07 outubro 2007

despertar-me

A elegância com que o rui a. apresenta os seus argumentos, a fluidez da sua prosa, o profundo conhecimento que exibe na sua área de especialidade - para quem não saiba, o rui é doutorado em ciência política - e algumas características extraordinárias da sua personalidade que transparecem nos seus textos, produzem um efeito de tal modo conciliador no espírito do leitor, que não é raro eu chegar ao final dum texto dele e ser forçado a despertar-me a mim próprio: "Alto e pára o baile, isto é bonito de mais para ser verdade".

Aconteceu assim com o seu último post, onde ele defende a monarquia constitucional como o arranjo político que, provavelmente da forma mais eficaz, consegue exercer um efeito moderador entre os vários poderes da sociedade.

A questão que eu gostaria de deixar à reflexão do rui é a seguinte: onde está a evidência empírica para suportar essa tese? Começando pelos países católicos, que são aqueles que mais nos interessam, porque neles está incluído Portugal, eu não vejo evidência absolutamente nenhuma. Antes pelo contrário.

A monarquia constitucional (1822-1910) foi um dos piores períodos da nossa história, só excedido pela república constitucional de 1910-26. Foi um período de guerras civis, perseguições religiosas, ditaduras (isto é, suspensão das garantias constitucionais), revoltas populares, perda de colónias (Brasil), instabilidade governativa extraordinária, golpes de estado e até um regicídio - há quem diga que existiram dois - que acabou de vez com o poder moderador do rei - se é que ele tinha algum. No Brasil não foi diferente. E, em Espanha, foi provavelmente ainda pior, levando à mais sangrenta guerra civil de que há memória na história da Península Ibérica.

Nos países protestantes, talvez seja possível encontrar alguma confirmação para a tese do efeito moderador da monarquia constitucional, mas só alguma, pelo que passamos a entrar no domínio da evidência selectiva. Assim, por exemplo, a Inglaterra é uma monarquia, mas não possui uma constituição. O mesmo acontece com o Canadá, o qual permanece formalmente dependente da coroa britânica, e também não tem uma constituição - meramente uma charter of rights.

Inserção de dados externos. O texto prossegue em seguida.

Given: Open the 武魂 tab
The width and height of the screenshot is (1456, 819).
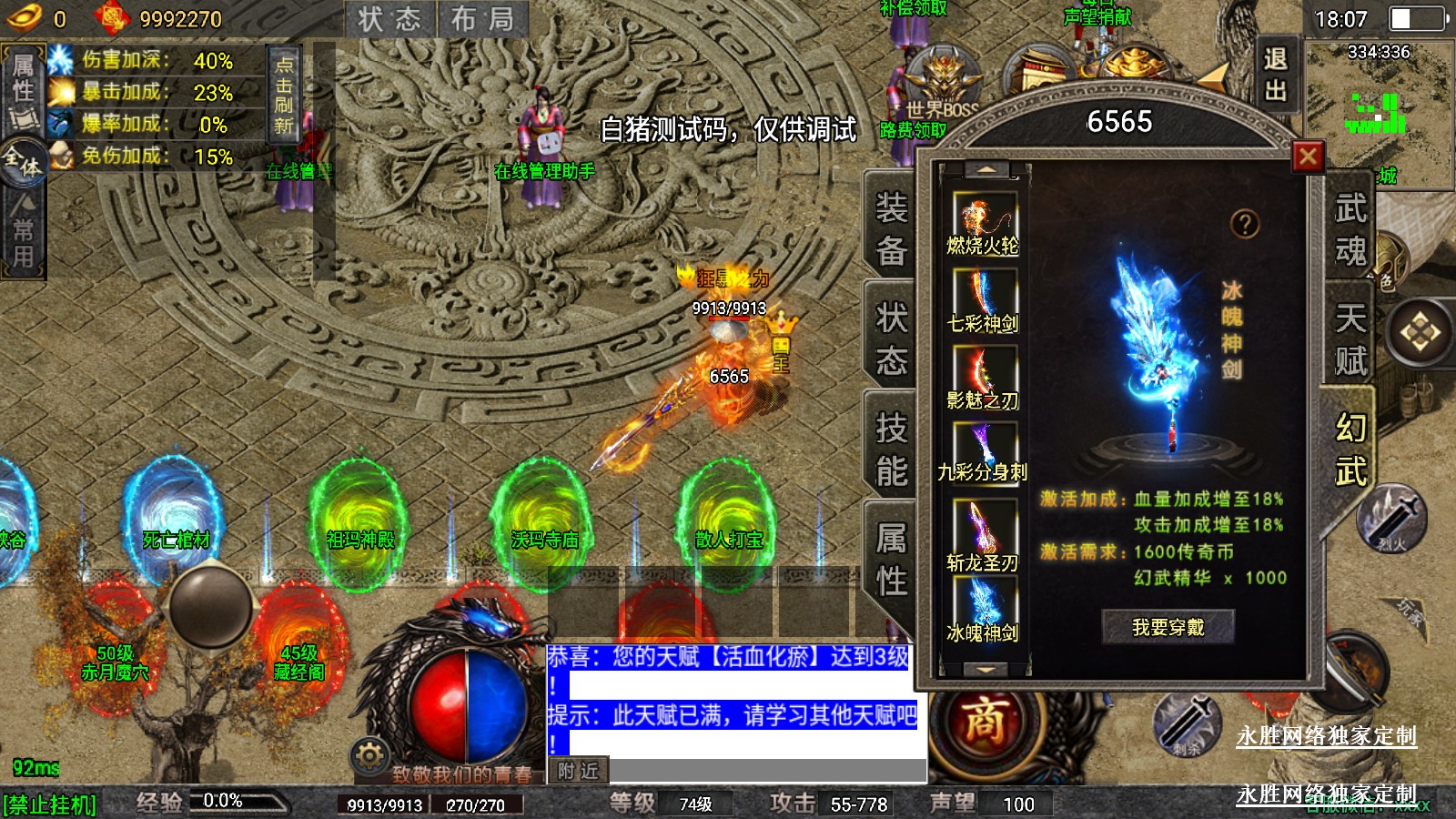Looking at the screenshot, I should (x=1350, y=229).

Eu não gostaria de inviabilizar a tese - onde, de facto vejo uma semente de verdade - sem sugerir um caminho para a corrigir. E a minha sugestão é a seguinte. Se o rui, na procura de um poder moderador eficaz, tivesse parado pela monarquia, a tese passaria a ser muito mais defensável do que quando lhe juntou o adjectivo constitucional. A constituição estragou tudo - seguramente, quando a tese se refere aos nossos países de tradição católica.